Il n’osait pas parler au couple assis sur le lit. Ils avaient toujours l’air aussi effarés et se regardaient brièvement de temps à autre. Il leur tourna le dos et inspecta la cour à travers la vitre grise. Il savait qu’ils ne le quittaient pas des yeux, se sentait mal à l’aise, coupable en quelque sorte. Il revit les écriteaux, se rappela les ricanements sarcastiques, les vitres qui volaient en éclats, les hurlements, les appels à l’aide, les flammes qui sifflaient, une étoile piétinée, des vieux portant la barbe, des enfants apeurés. « Racaille, dehors, la canaille ! » — non, impossible, ce ne pouvait être sa voix. Était-ce bien lui, là, au bord du trottoir, cette nuit-là, éclairé par les flammes ?
Tout était si tranquille dans cette soupente. Il osait à peine respirer. Il n’entendait que les battements de son cœur. Incapable de se retourner, il restait à la fenêtre sans bouger, regardant fixement dehors. Le temps d’une éternité.
La femme blonde se montra enfin à la porte de la cuisine. Elle portait un manteau plié sur le bras et dans la main son chapeau noir. Elle leva les yeux vers la fenêtre et lui fit comprendre qu’il pouvait descendre.
Il se tourna à demi vers le couple, esquissa un sourire, se dirigea vers la trappe, descendit et courut vers la femme. Elle lui tendit le manteau et le chapeau.
— Je ne sais absolument pas quoi vous dire… comment je pourrais vous remercier pour tout.

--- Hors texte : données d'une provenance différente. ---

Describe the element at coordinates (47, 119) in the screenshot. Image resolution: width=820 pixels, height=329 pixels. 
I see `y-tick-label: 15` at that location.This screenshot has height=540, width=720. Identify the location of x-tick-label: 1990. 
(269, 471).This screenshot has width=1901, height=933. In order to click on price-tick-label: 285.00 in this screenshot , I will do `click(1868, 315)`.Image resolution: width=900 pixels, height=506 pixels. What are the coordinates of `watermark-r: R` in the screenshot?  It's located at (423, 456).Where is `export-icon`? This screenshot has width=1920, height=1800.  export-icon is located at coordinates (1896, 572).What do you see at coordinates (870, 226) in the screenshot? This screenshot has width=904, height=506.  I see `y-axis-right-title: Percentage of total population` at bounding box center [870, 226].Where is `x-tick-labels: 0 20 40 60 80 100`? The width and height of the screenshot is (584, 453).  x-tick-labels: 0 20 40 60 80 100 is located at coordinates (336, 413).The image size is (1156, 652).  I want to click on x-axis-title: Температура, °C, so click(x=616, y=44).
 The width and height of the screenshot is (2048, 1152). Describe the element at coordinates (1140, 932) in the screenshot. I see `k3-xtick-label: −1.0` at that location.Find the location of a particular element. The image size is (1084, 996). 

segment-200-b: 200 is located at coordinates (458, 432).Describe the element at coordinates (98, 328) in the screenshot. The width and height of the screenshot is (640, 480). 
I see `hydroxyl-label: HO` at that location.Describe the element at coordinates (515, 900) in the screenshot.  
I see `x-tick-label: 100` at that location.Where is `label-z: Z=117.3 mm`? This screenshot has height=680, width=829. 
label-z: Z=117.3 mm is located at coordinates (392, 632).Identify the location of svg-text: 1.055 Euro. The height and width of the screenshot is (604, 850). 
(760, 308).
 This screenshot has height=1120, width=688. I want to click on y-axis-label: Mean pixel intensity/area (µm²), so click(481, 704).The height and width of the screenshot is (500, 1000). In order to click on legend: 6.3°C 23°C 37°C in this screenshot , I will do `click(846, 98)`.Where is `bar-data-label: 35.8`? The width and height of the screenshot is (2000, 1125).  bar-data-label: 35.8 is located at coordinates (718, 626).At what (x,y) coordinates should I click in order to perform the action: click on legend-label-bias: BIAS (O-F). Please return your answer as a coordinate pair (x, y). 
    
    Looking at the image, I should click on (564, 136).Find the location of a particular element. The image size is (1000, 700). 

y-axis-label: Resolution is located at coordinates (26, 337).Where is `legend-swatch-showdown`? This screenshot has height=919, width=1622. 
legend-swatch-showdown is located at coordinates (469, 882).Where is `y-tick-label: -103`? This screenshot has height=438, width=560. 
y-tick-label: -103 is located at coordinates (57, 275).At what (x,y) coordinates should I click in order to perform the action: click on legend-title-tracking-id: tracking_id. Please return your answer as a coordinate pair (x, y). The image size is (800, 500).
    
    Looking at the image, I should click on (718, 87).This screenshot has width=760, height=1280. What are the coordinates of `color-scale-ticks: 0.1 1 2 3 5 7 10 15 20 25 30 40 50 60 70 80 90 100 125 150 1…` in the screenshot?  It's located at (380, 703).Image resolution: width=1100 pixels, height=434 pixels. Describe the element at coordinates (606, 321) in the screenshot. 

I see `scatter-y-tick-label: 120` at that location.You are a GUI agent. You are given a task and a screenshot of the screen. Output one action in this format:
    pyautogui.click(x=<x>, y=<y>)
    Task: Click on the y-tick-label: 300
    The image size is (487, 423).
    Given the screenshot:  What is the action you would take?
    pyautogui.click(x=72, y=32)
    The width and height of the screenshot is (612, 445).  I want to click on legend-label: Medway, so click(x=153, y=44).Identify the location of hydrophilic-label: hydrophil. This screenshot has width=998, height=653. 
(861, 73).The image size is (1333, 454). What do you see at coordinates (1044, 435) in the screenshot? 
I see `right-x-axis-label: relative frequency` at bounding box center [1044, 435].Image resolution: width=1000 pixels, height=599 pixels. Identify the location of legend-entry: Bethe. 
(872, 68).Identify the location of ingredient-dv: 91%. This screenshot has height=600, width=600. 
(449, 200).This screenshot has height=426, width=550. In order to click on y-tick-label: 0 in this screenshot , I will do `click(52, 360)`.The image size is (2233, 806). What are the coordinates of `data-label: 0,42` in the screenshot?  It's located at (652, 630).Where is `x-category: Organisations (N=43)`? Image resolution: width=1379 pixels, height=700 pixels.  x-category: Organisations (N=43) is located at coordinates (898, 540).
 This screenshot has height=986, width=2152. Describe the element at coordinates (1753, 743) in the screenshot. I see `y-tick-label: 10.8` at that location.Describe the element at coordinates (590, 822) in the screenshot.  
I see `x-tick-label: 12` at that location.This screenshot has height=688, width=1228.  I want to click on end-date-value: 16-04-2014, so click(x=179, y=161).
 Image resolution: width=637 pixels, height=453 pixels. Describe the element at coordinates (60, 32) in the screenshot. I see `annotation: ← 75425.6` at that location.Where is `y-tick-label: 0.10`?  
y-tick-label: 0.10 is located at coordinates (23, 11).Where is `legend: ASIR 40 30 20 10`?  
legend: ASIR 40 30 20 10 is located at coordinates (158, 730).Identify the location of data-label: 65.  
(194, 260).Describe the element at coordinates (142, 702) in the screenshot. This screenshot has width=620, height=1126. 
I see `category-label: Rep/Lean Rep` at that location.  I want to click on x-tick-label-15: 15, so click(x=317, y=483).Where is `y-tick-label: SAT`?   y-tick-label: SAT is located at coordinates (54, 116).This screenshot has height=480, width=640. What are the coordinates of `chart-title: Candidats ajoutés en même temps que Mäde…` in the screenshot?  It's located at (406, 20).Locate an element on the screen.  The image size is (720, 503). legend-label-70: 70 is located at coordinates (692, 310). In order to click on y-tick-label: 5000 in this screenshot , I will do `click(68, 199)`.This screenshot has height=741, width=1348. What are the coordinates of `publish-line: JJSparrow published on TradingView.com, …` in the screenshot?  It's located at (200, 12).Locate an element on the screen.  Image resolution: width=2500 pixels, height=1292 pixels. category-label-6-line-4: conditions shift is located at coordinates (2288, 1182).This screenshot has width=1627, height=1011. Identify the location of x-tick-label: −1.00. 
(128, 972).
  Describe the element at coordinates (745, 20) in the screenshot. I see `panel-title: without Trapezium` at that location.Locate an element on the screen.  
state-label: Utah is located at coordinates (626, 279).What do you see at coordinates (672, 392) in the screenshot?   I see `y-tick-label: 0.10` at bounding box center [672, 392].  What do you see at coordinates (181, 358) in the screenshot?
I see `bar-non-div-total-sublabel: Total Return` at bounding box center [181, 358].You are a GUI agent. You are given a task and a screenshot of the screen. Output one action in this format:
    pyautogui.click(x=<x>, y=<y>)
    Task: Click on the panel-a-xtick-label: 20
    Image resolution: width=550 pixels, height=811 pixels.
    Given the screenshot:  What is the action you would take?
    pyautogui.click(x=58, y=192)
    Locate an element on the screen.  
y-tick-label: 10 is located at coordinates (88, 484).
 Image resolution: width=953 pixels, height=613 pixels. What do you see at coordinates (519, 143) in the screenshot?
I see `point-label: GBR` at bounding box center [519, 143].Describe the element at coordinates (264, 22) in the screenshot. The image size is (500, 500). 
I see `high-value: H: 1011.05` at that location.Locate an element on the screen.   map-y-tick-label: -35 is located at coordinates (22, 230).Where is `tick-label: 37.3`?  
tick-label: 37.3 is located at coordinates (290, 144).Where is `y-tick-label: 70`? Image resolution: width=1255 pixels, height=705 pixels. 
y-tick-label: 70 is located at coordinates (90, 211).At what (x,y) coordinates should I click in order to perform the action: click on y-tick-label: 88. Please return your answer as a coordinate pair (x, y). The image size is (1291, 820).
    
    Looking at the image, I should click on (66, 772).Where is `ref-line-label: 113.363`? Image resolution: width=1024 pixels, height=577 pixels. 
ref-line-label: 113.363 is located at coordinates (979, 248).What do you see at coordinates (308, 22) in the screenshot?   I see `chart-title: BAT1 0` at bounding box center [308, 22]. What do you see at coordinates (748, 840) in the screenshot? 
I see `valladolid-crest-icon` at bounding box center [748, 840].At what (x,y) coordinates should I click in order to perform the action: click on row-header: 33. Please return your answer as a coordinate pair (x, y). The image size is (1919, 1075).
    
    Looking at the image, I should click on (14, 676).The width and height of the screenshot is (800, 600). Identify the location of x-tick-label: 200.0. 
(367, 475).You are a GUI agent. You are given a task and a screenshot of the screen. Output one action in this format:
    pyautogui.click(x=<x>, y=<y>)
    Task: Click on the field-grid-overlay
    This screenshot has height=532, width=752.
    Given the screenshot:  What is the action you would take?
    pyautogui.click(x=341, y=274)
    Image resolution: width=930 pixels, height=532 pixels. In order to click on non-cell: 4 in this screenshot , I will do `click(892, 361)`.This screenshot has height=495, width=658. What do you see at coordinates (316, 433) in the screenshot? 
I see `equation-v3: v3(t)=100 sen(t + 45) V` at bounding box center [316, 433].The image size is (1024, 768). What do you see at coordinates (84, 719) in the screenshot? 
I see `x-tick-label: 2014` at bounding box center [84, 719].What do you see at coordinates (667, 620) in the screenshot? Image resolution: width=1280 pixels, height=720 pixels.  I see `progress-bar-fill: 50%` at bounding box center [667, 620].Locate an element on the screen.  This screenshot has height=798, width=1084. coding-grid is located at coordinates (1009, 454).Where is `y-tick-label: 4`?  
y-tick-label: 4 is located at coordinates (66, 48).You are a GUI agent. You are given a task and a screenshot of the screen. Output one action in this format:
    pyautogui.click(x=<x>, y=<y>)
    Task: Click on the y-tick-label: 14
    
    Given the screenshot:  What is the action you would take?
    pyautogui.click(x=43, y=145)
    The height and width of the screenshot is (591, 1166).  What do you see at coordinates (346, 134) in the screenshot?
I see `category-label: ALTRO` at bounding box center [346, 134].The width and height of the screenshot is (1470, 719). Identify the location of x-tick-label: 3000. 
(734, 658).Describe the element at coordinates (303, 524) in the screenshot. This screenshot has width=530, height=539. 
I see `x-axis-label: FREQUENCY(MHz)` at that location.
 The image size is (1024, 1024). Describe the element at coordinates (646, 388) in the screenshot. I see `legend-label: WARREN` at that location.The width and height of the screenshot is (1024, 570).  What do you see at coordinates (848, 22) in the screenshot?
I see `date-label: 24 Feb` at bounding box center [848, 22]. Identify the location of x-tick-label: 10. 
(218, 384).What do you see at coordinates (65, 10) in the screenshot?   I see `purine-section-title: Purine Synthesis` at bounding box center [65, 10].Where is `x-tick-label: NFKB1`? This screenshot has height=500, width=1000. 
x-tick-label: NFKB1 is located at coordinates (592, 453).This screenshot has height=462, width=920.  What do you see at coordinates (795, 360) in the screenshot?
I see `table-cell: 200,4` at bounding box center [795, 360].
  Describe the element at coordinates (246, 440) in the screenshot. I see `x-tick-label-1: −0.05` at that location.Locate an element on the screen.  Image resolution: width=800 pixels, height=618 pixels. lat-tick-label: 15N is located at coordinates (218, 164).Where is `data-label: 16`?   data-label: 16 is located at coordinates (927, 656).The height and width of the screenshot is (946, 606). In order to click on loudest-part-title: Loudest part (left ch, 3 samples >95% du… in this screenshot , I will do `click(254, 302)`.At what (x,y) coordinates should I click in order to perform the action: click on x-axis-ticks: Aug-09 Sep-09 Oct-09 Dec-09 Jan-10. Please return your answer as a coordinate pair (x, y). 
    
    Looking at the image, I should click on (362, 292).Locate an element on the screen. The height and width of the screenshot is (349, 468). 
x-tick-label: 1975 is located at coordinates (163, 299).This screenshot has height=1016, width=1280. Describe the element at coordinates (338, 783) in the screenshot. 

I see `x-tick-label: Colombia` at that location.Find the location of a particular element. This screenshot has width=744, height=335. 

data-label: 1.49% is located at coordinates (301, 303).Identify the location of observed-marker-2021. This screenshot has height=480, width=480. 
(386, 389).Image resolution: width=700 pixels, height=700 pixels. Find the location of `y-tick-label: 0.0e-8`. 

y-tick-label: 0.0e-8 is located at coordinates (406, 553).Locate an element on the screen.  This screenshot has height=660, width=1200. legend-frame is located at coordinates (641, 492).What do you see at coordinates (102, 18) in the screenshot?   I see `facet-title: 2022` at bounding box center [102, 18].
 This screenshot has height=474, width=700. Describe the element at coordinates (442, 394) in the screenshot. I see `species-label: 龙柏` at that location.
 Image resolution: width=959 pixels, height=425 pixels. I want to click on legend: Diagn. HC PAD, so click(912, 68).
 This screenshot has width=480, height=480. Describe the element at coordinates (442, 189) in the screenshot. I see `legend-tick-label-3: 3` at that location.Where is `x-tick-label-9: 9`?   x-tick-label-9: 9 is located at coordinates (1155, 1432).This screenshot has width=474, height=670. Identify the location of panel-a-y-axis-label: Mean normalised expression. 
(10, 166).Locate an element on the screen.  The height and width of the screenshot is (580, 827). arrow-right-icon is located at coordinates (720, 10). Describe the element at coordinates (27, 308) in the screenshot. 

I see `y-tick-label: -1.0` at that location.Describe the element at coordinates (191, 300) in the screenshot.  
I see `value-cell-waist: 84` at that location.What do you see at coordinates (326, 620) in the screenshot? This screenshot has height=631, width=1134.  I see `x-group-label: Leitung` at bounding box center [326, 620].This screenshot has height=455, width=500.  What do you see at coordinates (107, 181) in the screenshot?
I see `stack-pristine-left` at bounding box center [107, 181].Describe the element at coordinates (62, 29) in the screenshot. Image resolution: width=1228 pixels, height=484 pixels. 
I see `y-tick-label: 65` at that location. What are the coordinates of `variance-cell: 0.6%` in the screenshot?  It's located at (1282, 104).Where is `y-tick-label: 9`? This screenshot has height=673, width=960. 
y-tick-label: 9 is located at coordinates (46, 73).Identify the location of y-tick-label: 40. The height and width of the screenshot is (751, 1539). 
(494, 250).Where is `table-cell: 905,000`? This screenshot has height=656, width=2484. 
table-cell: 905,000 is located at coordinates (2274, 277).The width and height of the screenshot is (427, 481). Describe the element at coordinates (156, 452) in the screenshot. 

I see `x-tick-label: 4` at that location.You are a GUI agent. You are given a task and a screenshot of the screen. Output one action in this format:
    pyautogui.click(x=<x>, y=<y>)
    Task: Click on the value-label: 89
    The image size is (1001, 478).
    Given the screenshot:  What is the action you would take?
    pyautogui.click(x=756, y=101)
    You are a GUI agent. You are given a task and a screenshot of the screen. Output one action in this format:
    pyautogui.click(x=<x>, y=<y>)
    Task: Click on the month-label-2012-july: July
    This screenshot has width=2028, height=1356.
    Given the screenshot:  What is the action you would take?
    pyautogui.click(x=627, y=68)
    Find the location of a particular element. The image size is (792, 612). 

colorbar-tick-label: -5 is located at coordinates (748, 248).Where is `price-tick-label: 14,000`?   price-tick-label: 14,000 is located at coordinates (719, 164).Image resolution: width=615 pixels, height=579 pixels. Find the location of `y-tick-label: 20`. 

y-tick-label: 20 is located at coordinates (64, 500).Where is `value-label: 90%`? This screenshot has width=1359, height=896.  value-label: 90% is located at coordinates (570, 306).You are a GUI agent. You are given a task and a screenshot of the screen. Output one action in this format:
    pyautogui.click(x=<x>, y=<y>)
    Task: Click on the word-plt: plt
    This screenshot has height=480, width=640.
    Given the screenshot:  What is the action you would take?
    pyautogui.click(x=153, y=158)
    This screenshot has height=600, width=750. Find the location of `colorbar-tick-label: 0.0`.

Vous êtes une femme si courageuse. Je n’aurais jamais cru qu’il y ait encore des gens comme vous, des gens qui…
Elle fit un signe de dénégation de la main.
— Pensez-vous ! Venez, il vaut mieux ne pas repasser par le café.
Il la suivit. Ils passèrent devant la fenêtre de la cuisine, tournèrent au coin du bâtiment dans un étroit passage qui longeait le mur. Quand elle s’arrêta devant une porte en fer verrouillée, il lui prit les mains pour la remercier, mais elle en dégagea une pour lui intimer de se taire.
— Inutile de dire quoi que ce soit, c’est bien comme ça. Prenez à droite en sortant, vous serez très vite dans la rue.
Il aurait préféré fermer les yeux pour ne se concentrer que sur ce seul contact. Il était tenté d’entrouvrir les lèvres, de respirer son odeur, de sentir le parfum de lilas dans ses cheveux…
C’était le premier geste humain dont on lui faisait cadeau depuis longtemps et il eut honte de l’envie qui montait en lui, d’autant qu’il se sentait comme un petit enfant perdu. Le sang lui afflua au visage. La femme lui sourit un instant, puis elle retira sa main, sortit un trousseau de clés de la poche de sa jupe et ouvrit la porte.
Il jeta un œil prudent à droite et à gauche et c’est presque sur la pointe des pieds qu’il pénétra dans la rue. Il entendit la porte se refermer derrière lui et se souvint tout à coup du nom du parfum, Reine du bal, une lourde odeur de musc et de lavande. Le parfum préféré de Lotti.